On the basis of the expected charges on the monatomic ions, give the chemical formula of each of the following compounds: (a) magnesium arsenide; (b) indium sulfide; (c) aluminum hydride; (d) hydrogen telluride; (c) bismuth(III) fluoride.

Writing chemical formulas is a fundamental skill in chemistry that allows us to represent compounds clearly and concisely. For example, when writing the formula for magnesium arsenide, we start by understanding that magnesium (Mg) has a +2 charge. Following this, we consider arsenide (As) with a -3 charge. The aim is to combine these ions in a ratio that balances the overall charge of the compound. A simple cross-multiplication method is applied: the charge of magnesium becomes the subscript of arsenide, and vice versa, giving us \( Mg_3As_2 \). The subscript indicates the number of ions needed to balance the charge, ensuring the resulting compound is neutral. This method is universally applicable, whether it's for indium sulfide \( In_2S_3 \), aluminum hydride \( AlH_3 \), or bismuth(III) fluoride \( BiF_3 \). Recognizing the charge of each ion based on its position in the periodic table is key to writing the correct formula.

Monatomic ions are atoms that have lost or gained electrons, which creates a charge. This charge is determined by the atom's group number in the periodic table. For instance, magnesium, which is in group 2, loses two electrons to attain stability, resulting in a +2 charge. Conversely, arsenic, in group 15, gains three electrons, acquiring a -3 charge to achieve a stable electron configuration. When forming compounds, monatomic ions combine in such a way that their total charge is neutralized. This can be determined through the octet rule, where atoms aim to have an outer shell resembling a noble gas, either by shedding electrons to form positive cations or by gaining electrons to form negative anions. Understanding the charges of ions is a crucial step in predicting the ratios in which they combine, which is necessary to write correct chemical formulas.

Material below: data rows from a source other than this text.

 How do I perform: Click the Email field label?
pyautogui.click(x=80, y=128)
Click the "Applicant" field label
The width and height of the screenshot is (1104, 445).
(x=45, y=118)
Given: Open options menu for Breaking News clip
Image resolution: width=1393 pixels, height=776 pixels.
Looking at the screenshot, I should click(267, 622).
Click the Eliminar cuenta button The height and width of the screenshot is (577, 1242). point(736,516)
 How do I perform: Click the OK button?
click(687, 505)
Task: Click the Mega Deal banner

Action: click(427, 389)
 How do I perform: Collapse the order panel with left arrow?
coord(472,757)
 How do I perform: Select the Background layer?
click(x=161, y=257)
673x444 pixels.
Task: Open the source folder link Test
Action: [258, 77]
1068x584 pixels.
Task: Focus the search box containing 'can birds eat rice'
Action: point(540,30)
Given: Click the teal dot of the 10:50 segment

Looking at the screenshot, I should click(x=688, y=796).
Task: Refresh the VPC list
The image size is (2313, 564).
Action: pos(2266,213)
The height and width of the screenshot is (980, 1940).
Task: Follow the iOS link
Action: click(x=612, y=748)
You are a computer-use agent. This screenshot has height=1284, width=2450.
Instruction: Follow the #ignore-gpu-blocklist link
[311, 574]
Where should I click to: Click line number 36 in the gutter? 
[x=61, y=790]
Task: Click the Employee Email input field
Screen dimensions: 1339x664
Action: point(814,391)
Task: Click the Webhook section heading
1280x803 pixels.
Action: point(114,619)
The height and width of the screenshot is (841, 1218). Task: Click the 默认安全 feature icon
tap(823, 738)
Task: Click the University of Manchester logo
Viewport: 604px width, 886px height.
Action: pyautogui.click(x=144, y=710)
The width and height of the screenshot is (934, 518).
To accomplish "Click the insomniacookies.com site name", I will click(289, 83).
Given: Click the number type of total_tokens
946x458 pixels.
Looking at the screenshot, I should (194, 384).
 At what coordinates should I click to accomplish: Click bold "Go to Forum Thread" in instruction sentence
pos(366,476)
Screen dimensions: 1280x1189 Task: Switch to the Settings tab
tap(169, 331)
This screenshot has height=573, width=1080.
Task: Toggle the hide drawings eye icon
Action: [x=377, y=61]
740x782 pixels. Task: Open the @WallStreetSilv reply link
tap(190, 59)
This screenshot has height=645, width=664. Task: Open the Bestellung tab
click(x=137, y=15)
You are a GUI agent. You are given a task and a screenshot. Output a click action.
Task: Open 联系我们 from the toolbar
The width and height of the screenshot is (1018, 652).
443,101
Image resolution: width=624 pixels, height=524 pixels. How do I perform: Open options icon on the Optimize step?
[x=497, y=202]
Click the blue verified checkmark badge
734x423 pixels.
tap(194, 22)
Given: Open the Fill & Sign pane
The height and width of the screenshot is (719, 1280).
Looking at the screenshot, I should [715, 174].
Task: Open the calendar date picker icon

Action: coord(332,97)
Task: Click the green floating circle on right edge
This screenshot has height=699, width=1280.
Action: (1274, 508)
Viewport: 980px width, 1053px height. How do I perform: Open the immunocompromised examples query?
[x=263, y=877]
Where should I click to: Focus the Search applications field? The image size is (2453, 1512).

The periodic table is arranged in columns known as groups that share chemical and physical properties. Elements in the same group typically have similar valence electron configurations, which directly influences their ability to form ions. Group 1 elements lose one electron to form +1 charged ions, while group 16 elements gain two electrons to form -2 charged ions. This predictable behavior facilitates the formation of ionic compounds, such as hydrogen telluride \( H_2Te \), where the group 1 element hydrogen forms a +1 cation and the group 16 element tellurium forms a -2 anion. Group numbers can provide a quick reference for determining the common charges of monatomic ions, though there are exceptions to these patterns. Nevertheless, acknowledging these groups is instrumental in anticipating how different elements will react and in what proportion they will form compounds.